Screen grounding examples
▶
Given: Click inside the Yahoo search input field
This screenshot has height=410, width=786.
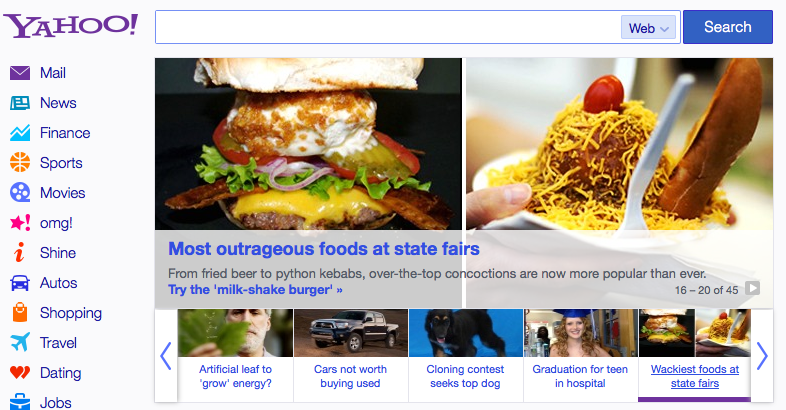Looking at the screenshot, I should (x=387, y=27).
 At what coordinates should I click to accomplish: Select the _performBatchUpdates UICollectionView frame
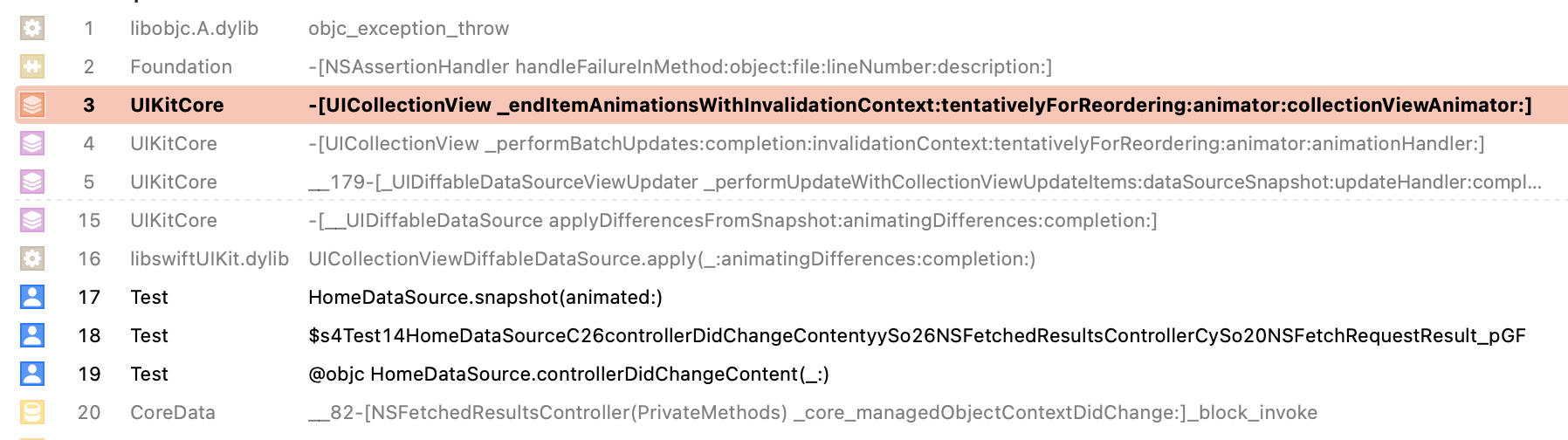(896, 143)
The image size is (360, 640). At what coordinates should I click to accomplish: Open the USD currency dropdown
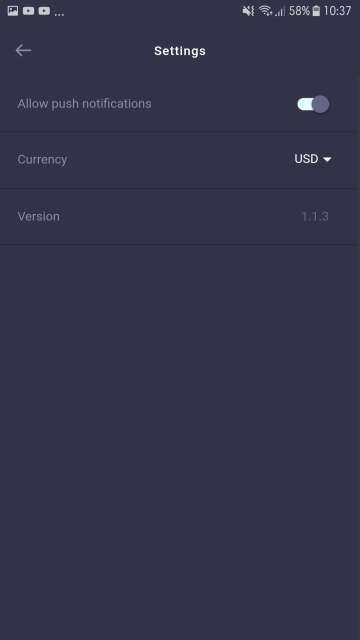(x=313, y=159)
◀
Stated goal.
Please quote the records word for word, from the line containing "At what coordinates should I click to accomplish: Select" through the end of the records, both included, and leave out the pictures.

Written solution.
 At what coordinates should I click to accomplish: Select the _performBatchUpdates UICollectionView frame
(896, 143)
The image size is (360, 640). At what coordinates should I click to accomplish: Open the USD currency dropdown
(x=313, y=159)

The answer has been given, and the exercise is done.